账户资金（元）	最后一次交易距今时间（天）	上月交易佣金（元）	本券商使用时长（年）	是否流失
22686.5	297	149.25	0	0
190055.0	42	284.75	2	0
29733.5	233	269.25	0	1
185667.5	44	211.50	3	0
33648.5	213	353.50	0	1

查看数据分布

热力图

import seaborn as sns

sns.heatmap(df.corr(), annot=True, cmap='YlGnBu')
plt.show()

直方图和QQ图

from scipy import stats

for col in df.columns:
    plt.figure(figsize=(12, 4))
    
    # 直方图 + KDE
    plt.subplot(1, 2, 1)
    sns.histplot(df[col].dropna(), kde=True, bins=30)
    plt.title(f'{col} 分布')
    plt.xlabel(col)
    plt.ylabel('Frequency')
    
    # QQ图
    plt.subplot(1, 2, 2)
    stats.probplot(df[col].dropna(), dist="norm", plot=plt)
    plt.title(f'{col} QQ 图')
    
    plt.tight_layout()
    plt.show()

缺失值处理

首先查看是否存在缺失值

1	df.isnull().sum()

删除缺失值

# 方法1 删除缺失率 > 50% 的列
df.dropna(thresh=len(df)*0.5, axis=1, inplace=True)

# 方法2 删除含缺失的行
df.dropna(inplace=True)

简单填充缺失值

# 数值型 中位数或均值填充
df['age'].fillna(df['age'].median(), inplace=True) # .mean()是均值

# 类别型 众数填充
df['gender'].fillna(df['gender'].mode()[0], inplace=True)

# 或者 固定值
df['income'].fillna(-1, inplace=True)  # -1 表示缺失

模型填充缺失值

# KNN填充
from sklearn.impute import KNNImputer
imputer = KNNImputer(n_neighbors=5)
df_filled = pd.DataFrame(imputer.fit_transform(df), columns=df.columns)

# 多重插补法
from sklearn.experimental import enable_iterative_imputer
from sklearn.impute import IterativeImputer
imp = IterativeImputer(random_state=0)
df_filled = pd.DataFrame(imp.fit_transform(df), columns=df.columns)

保留缺失值

缺失值本身可能就是一种信息

# 数值型缺失值标记
df['income_missing'] = df['income'].isnull().astype(int)
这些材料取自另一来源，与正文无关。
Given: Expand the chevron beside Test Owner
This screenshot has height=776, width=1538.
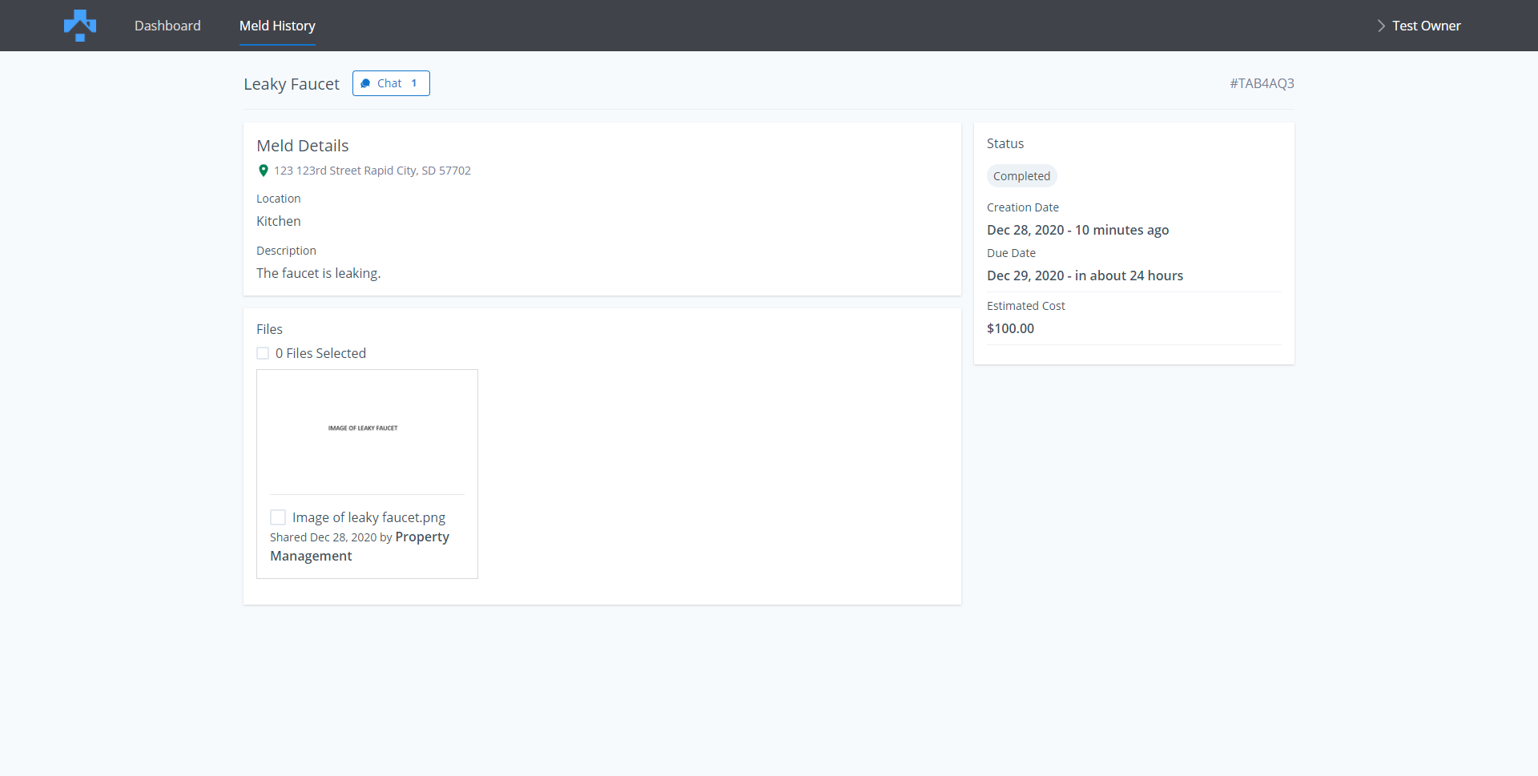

# 类别变量可以直接保留为NaN 或替换为 Missing
df['occupation'].fillna('Missing', inplace=True)

可视化缺失值

import missingno as msno
import matplotlib.pyplot as plt

# 矩阵图 查看缺失位置
msno.matrix(df)
plt.show()

# 条形图 各列缺失比例
msno.bar(df)
plt.show()

# 相关性热力图 缺失是否相关
msno.heatmap(df)
plt.show()

热力图是空白的是因为数据集中没有缺失值

异常值检测

箱线图可视化异常值

for col in df.columns:
    plt.boxplot(df[col])
    plt.title(col)
    plt.show()

3 Sigma 准则检测

from scipy import stats
import numpy as np

for col in df.columns:
    z_scores = np.abs(stats.zscore(df[col].dropna()))
    outliers = df[z_scores > 3]
    print(f"列 {col} 中的异常值数量: {len(outliers)}")

列账户资金（元）中的异常值数量: 0
列最后一次交易距今时间（天）中的异常值数量: 0
列上月交易佣金（元）中的异常值数量: 0
列本券商使用时长（年）中的异常值数量: 0
列是否流失中的异常值数量: 0

IQR检测

for col in df.columns:
    Q1 = df[col].quantile(0.25)
    Q3 = df[col].quantile(0.75)
    IQR = Q3 - Q1
    lower_bound = Q1 - 1.5 * IQR
    upper_bound = Q3 + 1.5 * IQR

    outliers = df[(df[col] < lower_bound) | (df[col] > upper_bound)]
    
    print(f"列 {col} 中的异常值数量: {len(outliers)}")

百分位数检测

for col in df.columns:
    lower = df[col].quantile(0.01)
    upper = df[col].quantile(0.99)
    df_clipped = df[(df[col] >= lower) & (df[col] <= upper)]
    print(f"列 {col} 中的异常值数量: {len(df) - len(df_clipped)}")

列账户资金（元）中的异常值数量: 135
列最后一次交易距今时间（天）中的异常值数量: 66
列上月交易佣金（元）中的异常值数量: 135
列本券商使用时长（年）中的异常值数量: 0
列是否流失中的异常值数量: 0

散点图查看数值型特征之间的关系

1 2	plt.scatter(df['账户资金（元）'], df['最后一次交易距今时间（天）']) plt.show()

孤立森林检测

from sklearn.ensemble import IsolationForest
iso = IsolationForest(contamination=0.05)  # 预估异常比例5%
df['anomaly'] = iso.fit_predict(df[['账户资金（元）', '最后一次交易距今时间（天）']])
outliers = df[df['anomaly'] == -1]
print(f"检测到的异常值数量: {len(outliers)}")

检测到的异常值数量: 349

异常值处理

直接删除

1	df = df[~outliers].copy()

截断

def winsorize_iqr(df, col, factor=1.5):
    """用 IQR 边界截断异常值"""
    Q1 = df[col].quantile(0.25)
    Q3 = df[col].quantile(0.75)
    IQR = Q3 - Q1
    lower_bound = Q1 - factor * IQR
    upper_bound = Q3 + factor * IQR
    return df[col].clip(lower=lower_bound, upper=upper_bound)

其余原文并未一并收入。